The Production of Knowledge of Normativity in the Age of the Printing Press PDF Author:
Publisher: BRILL
ISBN: 9004687041
Category : History
Languages : en
Pages : 454

Book Description
This volume explores the production of knowledge of normativity in the age of early modern globalisation by looking at an extraordinarily pragmatic and normative book: Manual de Confessores, by the Spanish canon law professor Martín de Azpilcueta (1492-1586). Intertwining expertise, methods, and questions of legal history and book history, this book follows the actors and analyses the factors involved in the production, circulation, and use of the Manual, both in printed and manuscript forms, in the territories of the early modern Iberian Empires and of the Catholic Church. It convincingly illustrates the different dynamics related to the materiality of this object that contributed to “glocal” knowledge production.
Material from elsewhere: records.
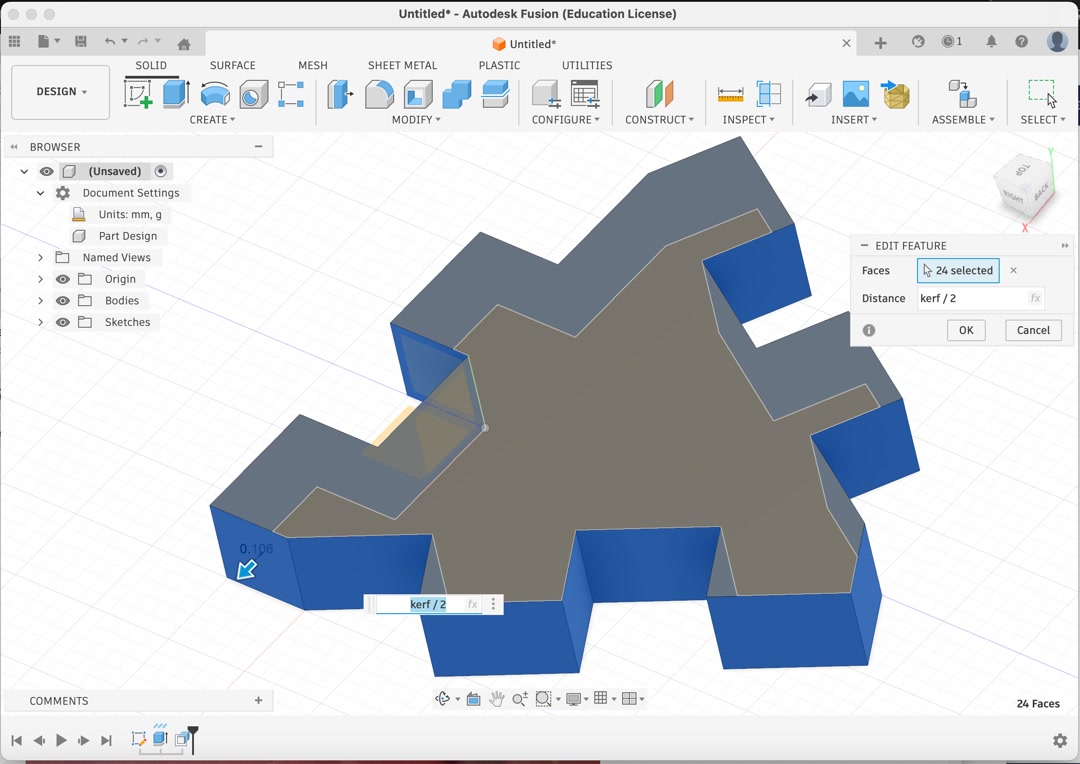The width and height of the screenshot is (1080, 764).
Task: Cancel the Edit Feature dialog
Action: (1033, 330)
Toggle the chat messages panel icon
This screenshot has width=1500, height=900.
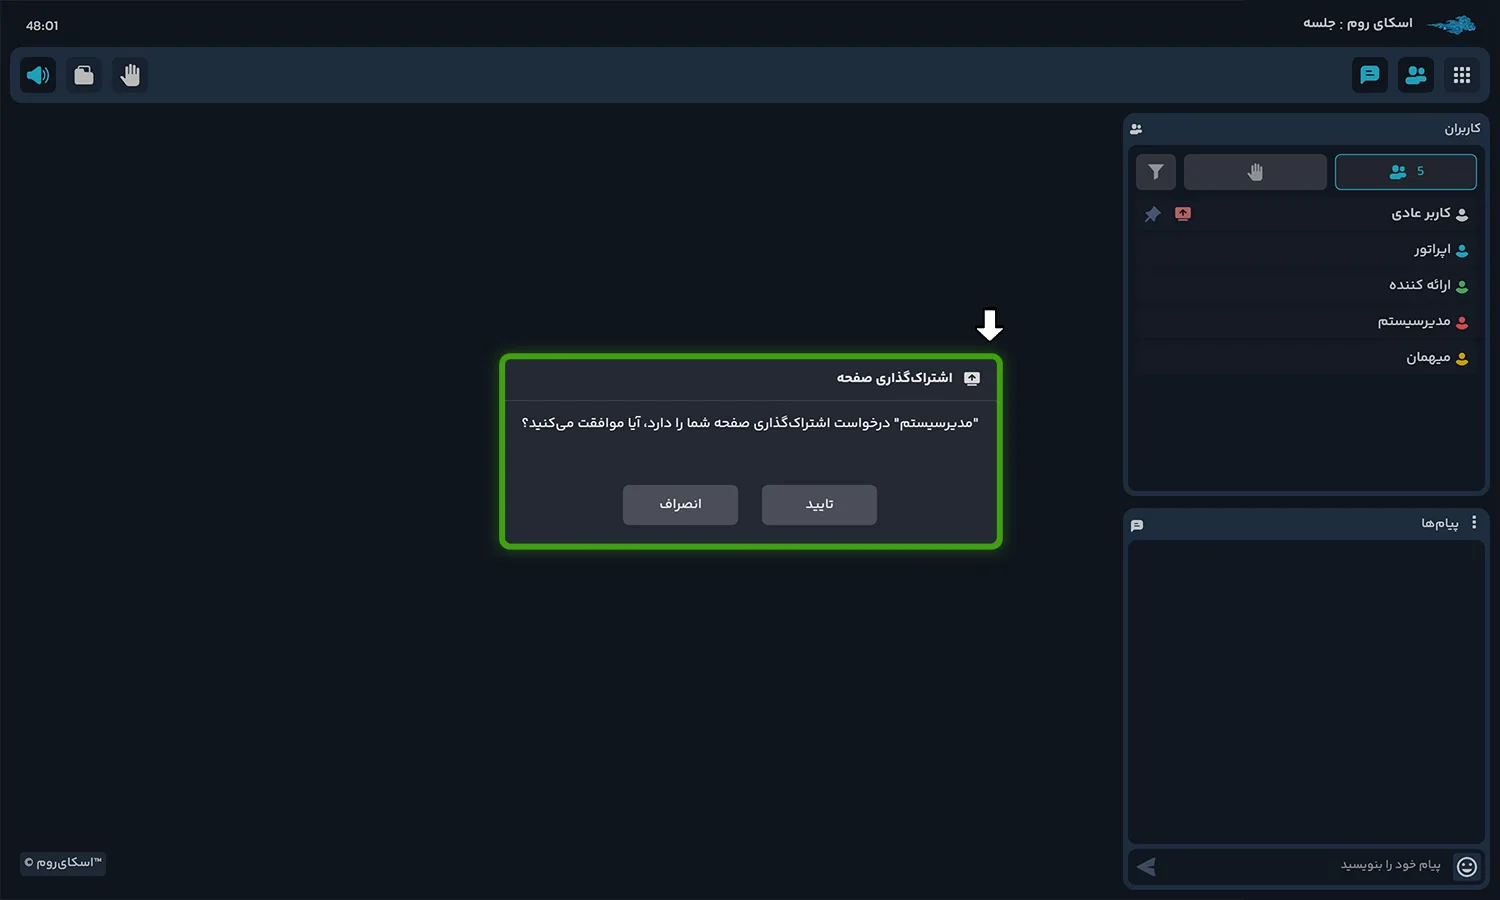click(1370, 75)
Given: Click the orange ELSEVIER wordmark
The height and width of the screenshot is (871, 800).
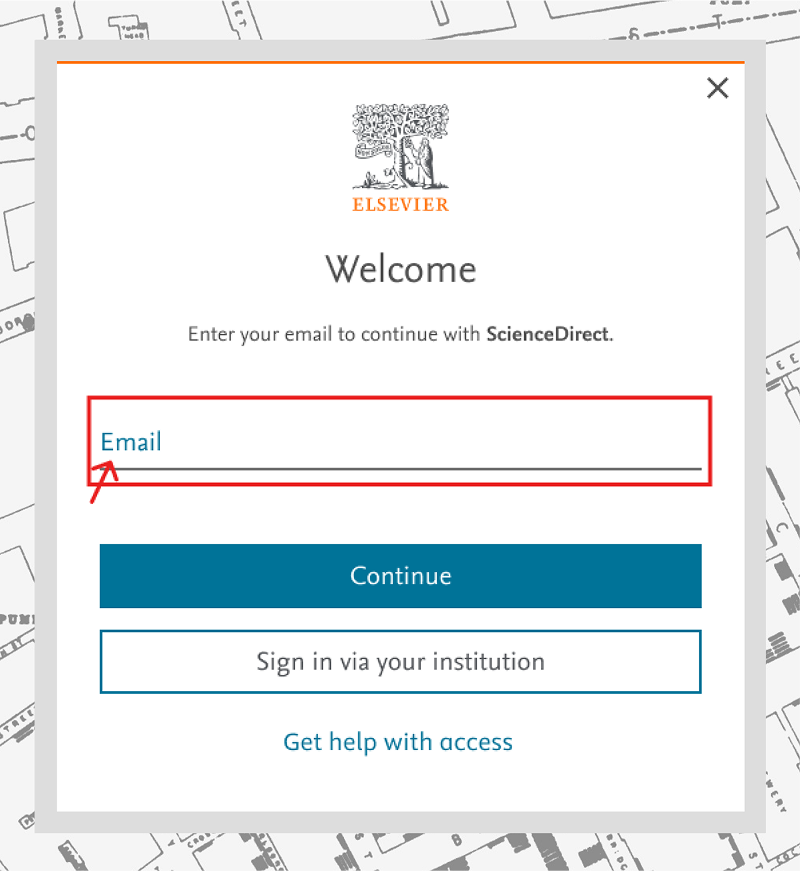Looking at the screenshot, I should 400,205.
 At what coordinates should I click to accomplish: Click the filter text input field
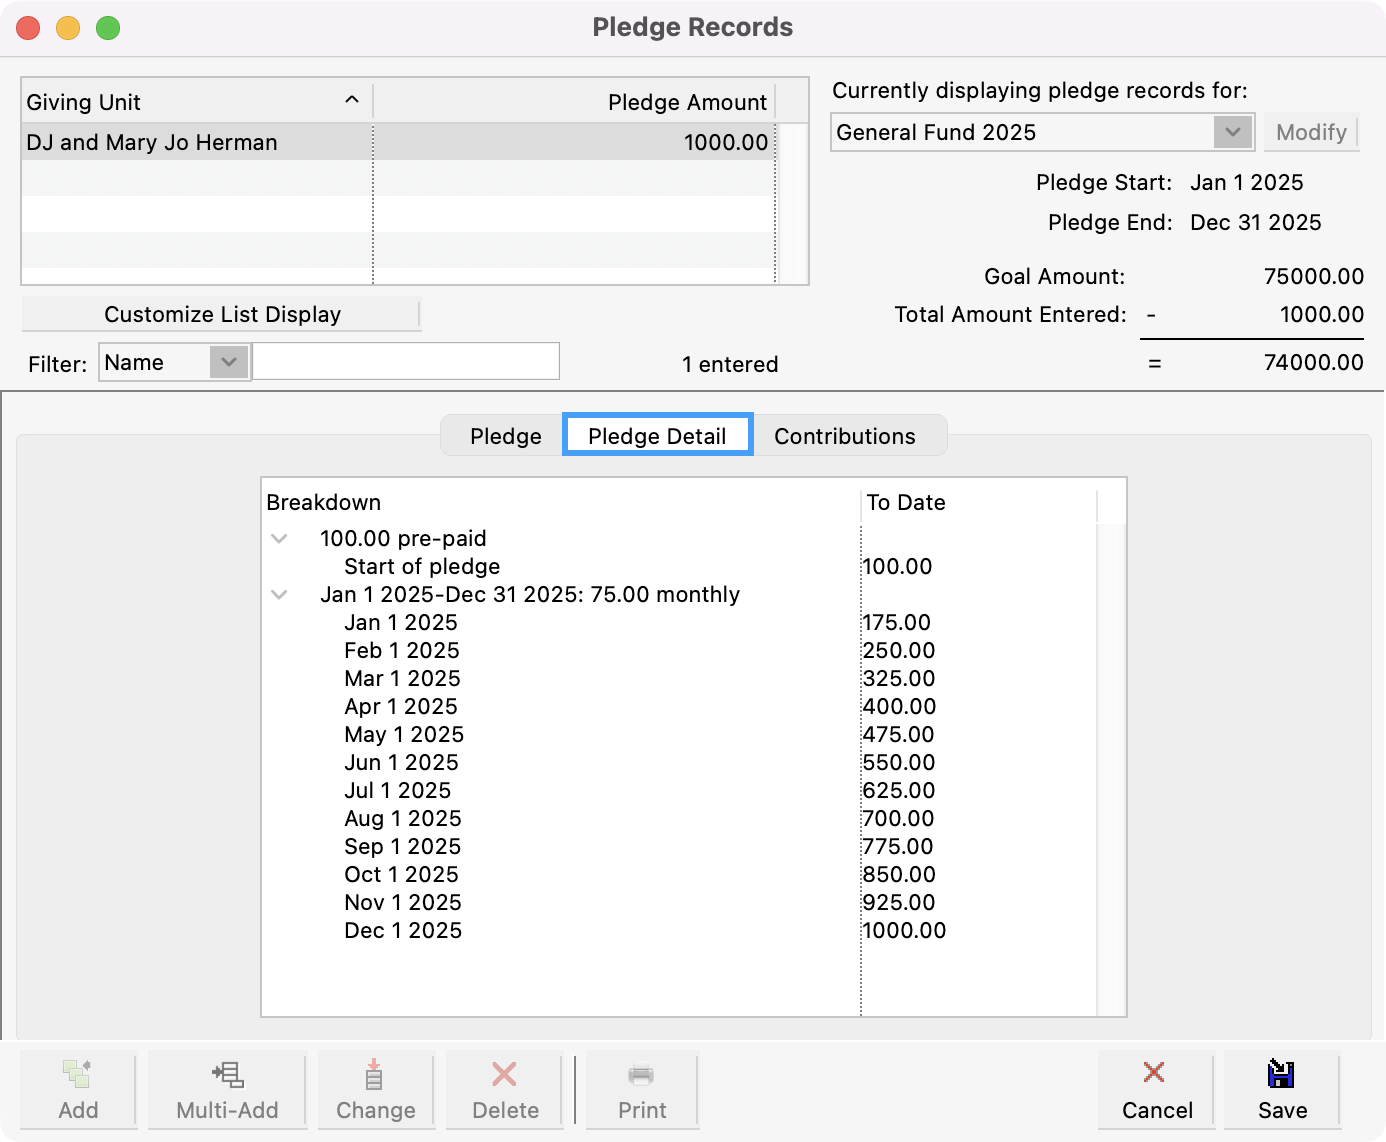pos(405,362)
Contributors are: Samuel Barbosa, Manuela Bragagnolo, Christiane Birr, Luisa Stella de Oliveira Coutinho Silva, Byron Ellsworth Hamann, Idalia García Aguilar, Pedro Guibovich Pérez, Natalia Maillard Álvarez, César Manrique Figueroa, Stuart M. McManus, Yoshimi Orii, David Rex Galindo, Airton Ribeiro, and Pedro Rueda Ramírez.

Litigating Women

Litigating Women PDF Author: Teresa Phipps
Publisher: Routledge
ISBN: 100052888X
Category : History
Languages : en
Pages : 300

Book Description
This edited collection, written by both established and new researchers, reveals the experiences of litigating women across premodern Europe and captures the current state of research in this ever-growing field. Individually, the chapters offer an insight into the motivations and strategies of women who engaged in legal action in a wide range of courts, from local rural and urban courts, to ecclesiastical courts and the highest jurisdictions of crown and parliament. Collectively, the focus on individual women litigants – rather than how women were defined by legal systems – highlights continuities in their experiences of justice, while also demonstrating the unique and intersecting factors that influenced each woman’s negotiation of the courts. Spanning a broad chronology and a wide range of contexts, these studies also offer a valuable insight into the practices and priorities of the many courts under discussion that goes beyond our focus on women litigants. Drawing on archival research from England, Scotland, Ireland, France, the Low Countries, Central and Eastern Europe, and Scandinavia, Litigating Women is the perfect resource for students and scholars interested in legal studies and gender in medieval and early modern Europe.

Subaltern Political Subjectivities and Practices in the Nineteenth and Twentieth Centuries

Subaltern Political Subjectivities and Practices in the Nineteenth and Twentieth Centuries PDF Author: Karen Lauwers
Publisher: Taylor & Francis
ISBN: 1000893960
Category : History
Languages : en
Pages : 267

Book Description
Approaching subalternity from a broad Gramscian angle, this edited collection contributes to the understanding of popular politics in parliamentary, autocratic, and colonial contexts. The book explores individual stories and micro-histories of complaints, requests, rumors, and other mediated and unmediated interactions between political institutions and the subjects they claimed to govern or represent. It challenges the approaches of institutionally oriented political historiography and its attention to the top-down construction of political representation, citizenship, and power and powerlessness. The book discusses more subtle forms of agency and the spaces these pertained to, which could indicate contestation or resistance taking place within a framework of loyalty towards the existing political institutions. This research does not only bridge the divide between political and apolitical frames of reference, but it also provides a new perspective on the dichotomy between loyalty and resistance by acknowledging the nuances of these seemingly opposing stances. With case studies from Europe, North Africa, South America, and India, the chapters cover political communication in proto-democratic, democratic, imperial, and authoritarian contexts. This volume is crucial reading for undergraduates, postgraduates, and scholars in history and social sciences who are interested in political culture and the mechanisms of negotiating local, national, or imperial identities.